■ **Problem details**: Some lines below may hold the string "help". Count them and give only the total.
*** Information ***
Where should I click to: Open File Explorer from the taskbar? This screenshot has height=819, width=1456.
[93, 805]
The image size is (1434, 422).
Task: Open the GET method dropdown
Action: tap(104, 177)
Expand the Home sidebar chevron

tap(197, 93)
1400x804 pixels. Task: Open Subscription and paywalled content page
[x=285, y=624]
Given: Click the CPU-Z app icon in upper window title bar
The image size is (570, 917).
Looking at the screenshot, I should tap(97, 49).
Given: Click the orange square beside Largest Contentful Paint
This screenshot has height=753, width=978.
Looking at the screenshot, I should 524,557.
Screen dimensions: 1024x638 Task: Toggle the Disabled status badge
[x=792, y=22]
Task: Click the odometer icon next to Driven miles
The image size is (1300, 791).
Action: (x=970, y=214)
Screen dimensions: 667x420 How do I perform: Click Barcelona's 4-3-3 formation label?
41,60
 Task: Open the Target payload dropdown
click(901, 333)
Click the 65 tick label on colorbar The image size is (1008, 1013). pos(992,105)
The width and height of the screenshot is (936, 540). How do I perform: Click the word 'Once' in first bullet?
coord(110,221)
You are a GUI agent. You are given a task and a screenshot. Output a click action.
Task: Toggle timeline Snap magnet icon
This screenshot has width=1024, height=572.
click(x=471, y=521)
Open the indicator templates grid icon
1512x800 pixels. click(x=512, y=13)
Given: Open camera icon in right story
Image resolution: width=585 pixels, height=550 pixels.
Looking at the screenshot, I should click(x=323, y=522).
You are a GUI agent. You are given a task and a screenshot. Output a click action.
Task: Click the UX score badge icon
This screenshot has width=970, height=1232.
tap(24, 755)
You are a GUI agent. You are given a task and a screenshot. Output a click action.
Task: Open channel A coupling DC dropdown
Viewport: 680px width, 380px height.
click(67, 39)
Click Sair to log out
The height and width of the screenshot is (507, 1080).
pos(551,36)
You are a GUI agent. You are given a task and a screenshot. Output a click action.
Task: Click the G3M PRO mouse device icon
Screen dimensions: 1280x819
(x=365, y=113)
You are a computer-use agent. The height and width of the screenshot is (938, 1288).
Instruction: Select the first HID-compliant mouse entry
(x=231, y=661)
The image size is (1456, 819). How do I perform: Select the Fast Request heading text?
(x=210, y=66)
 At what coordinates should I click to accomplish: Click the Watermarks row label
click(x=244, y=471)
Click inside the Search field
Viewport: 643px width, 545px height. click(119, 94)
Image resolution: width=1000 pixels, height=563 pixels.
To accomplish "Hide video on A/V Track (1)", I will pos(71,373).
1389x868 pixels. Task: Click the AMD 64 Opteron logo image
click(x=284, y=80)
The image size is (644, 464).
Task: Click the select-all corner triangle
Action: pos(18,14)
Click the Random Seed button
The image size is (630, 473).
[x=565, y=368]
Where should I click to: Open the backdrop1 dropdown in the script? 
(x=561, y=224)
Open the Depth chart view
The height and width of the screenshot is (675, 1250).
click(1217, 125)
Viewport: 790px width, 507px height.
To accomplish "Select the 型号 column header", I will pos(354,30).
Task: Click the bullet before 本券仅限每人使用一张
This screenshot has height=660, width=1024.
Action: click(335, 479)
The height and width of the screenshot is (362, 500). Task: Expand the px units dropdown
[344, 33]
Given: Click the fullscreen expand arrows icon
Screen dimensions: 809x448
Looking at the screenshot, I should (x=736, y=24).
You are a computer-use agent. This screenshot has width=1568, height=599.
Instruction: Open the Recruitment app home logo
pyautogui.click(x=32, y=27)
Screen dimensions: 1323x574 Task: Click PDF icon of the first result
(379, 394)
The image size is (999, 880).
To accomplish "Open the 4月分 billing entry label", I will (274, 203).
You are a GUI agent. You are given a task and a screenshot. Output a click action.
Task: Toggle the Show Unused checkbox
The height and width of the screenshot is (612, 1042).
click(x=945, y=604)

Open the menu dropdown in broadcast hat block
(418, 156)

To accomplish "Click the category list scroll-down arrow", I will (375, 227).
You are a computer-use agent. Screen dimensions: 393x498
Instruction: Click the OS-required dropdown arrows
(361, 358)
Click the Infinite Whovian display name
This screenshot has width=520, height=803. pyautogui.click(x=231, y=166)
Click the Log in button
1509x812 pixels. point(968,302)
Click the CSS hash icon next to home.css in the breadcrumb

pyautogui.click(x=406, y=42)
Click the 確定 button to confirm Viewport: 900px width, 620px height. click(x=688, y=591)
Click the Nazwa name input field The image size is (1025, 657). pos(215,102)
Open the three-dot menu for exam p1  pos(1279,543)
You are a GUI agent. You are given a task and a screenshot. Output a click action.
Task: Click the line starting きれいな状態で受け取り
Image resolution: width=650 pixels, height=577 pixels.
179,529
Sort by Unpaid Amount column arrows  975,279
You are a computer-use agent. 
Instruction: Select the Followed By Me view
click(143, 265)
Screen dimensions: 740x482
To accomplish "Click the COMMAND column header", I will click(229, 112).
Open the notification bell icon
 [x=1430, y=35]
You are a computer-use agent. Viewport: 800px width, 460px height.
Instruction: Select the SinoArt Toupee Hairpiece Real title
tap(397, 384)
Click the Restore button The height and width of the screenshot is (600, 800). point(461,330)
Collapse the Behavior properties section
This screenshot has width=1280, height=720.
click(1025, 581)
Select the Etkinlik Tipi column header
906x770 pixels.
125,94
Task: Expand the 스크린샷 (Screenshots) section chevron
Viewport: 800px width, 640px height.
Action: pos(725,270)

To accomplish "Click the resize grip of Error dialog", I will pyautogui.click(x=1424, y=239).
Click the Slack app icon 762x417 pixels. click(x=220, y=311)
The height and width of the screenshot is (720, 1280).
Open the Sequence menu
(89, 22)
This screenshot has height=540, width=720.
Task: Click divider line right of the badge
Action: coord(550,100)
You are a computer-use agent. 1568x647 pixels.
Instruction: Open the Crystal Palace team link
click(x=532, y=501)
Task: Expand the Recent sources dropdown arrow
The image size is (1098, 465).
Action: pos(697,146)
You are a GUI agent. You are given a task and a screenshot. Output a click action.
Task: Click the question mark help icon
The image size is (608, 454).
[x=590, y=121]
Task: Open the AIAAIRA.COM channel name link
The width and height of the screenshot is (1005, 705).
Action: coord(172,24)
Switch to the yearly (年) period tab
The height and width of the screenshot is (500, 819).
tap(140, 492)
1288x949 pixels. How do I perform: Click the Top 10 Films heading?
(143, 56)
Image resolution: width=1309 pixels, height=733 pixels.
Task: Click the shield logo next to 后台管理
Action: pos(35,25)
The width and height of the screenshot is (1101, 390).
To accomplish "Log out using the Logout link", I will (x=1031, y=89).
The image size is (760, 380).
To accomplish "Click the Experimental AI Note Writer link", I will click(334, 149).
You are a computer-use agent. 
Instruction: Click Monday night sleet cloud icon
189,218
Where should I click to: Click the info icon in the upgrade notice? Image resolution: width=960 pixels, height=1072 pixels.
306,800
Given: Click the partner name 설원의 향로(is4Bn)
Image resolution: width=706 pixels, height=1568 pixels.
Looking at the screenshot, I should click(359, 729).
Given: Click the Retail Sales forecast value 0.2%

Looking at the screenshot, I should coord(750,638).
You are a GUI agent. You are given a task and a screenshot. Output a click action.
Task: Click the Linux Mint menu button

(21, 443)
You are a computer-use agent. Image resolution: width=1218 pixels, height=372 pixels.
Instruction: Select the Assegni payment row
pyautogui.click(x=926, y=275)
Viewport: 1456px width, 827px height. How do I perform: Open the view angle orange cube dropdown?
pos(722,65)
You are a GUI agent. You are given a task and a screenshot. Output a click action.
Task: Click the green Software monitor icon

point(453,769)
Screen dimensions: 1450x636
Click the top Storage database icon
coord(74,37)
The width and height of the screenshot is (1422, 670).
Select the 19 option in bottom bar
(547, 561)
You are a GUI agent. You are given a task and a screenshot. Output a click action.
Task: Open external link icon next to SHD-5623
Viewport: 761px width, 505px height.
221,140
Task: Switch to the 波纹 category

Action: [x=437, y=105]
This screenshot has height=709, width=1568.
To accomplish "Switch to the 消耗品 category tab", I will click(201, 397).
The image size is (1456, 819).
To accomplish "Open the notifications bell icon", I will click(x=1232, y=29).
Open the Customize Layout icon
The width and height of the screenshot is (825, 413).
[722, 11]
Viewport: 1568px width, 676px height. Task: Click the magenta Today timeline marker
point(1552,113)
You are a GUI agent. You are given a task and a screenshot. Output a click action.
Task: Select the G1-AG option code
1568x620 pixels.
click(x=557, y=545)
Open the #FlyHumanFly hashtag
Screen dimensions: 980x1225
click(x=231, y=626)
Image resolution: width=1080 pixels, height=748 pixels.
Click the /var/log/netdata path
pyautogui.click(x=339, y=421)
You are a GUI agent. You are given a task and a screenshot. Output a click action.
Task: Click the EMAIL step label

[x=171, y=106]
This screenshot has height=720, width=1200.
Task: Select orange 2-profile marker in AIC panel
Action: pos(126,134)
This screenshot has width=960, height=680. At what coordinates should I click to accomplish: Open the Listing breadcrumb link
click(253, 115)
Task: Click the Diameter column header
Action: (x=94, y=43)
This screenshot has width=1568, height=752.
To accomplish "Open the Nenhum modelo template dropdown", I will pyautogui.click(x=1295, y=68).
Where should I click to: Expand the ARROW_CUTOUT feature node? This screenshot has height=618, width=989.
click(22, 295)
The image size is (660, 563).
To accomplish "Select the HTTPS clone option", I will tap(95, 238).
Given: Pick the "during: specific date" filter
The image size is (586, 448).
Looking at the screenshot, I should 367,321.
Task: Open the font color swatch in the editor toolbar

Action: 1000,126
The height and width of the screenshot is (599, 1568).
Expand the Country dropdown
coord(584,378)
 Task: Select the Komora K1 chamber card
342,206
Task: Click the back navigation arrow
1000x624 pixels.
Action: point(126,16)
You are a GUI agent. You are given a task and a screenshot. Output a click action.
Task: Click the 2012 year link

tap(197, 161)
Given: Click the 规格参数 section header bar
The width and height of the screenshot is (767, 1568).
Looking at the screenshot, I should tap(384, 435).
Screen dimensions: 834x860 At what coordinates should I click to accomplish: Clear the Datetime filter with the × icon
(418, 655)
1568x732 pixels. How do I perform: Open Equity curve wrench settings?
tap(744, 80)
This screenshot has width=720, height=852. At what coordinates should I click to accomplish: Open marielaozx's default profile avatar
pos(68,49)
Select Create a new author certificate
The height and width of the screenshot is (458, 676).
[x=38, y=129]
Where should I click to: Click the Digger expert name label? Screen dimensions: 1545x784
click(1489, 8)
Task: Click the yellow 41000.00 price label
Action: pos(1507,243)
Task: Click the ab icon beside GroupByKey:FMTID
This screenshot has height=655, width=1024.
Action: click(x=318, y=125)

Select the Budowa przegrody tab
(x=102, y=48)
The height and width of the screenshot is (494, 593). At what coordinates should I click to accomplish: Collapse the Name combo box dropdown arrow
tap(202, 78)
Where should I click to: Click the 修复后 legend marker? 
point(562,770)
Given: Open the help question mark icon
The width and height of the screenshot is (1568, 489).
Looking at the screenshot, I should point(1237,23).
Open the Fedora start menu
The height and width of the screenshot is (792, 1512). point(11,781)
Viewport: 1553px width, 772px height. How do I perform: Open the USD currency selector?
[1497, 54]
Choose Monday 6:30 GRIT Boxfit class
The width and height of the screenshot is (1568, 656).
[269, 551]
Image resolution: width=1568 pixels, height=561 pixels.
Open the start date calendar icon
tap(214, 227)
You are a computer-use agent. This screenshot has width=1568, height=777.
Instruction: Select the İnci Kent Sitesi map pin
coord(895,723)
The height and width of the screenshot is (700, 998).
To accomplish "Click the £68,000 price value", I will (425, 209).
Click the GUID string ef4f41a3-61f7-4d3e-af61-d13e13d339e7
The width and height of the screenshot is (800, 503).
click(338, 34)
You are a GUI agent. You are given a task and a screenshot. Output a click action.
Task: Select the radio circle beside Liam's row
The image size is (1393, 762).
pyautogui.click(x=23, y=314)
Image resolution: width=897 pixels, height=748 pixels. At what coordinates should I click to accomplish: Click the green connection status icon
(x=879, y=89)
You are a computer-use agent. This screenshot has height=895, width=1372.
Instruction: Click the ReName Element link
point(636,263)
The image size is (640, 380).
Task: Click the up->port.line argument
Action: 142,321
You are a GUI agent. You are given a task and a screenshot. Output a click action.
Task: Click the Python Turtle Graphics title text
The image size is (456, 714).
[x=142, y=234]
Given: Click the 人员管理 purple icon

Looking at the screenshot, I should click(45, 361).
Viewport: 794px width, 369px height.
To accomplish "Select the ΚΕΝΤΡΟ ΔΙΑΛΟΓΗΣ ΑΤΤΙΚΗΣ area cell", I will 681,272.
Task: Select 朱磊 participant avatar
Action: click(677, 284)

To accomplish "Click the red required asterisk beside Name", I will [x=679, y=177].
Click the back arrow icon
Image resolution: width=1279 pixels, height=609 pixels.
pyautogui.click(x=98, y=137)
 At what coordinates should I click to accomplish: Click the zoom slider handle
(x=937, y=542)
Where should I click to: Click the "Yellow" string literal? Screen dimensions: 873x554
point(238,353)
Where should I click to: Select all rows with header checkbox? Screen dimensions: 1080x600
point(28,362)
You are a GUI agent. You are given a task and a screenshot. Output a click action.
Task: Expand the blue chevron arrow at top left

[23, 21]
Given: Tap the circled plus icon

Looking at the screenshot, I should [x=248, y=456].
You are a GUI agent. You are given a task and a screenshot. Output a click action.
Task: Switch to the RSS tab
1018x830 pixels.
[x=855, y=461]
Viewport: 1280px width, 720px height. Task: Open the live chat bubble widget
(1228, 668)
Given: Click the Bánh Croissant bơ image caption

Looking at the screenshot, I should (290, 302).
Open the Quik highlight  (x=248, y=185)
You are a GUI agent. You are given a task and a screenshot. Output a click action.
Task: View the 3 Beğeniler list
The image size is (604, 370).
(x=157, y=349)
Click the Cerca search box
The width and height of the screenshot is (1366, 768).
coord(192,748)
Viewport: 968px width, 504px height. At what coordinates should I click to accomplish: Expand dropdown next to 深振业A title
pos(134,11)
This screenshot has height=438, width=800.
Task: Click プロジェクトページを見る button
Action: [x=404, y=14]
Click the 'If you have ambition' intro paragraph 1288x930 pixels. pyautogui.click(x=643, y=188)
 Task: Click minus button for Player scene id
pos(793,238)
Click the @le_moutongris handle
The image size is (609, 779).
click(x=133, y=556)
***
■ **Task result**: 2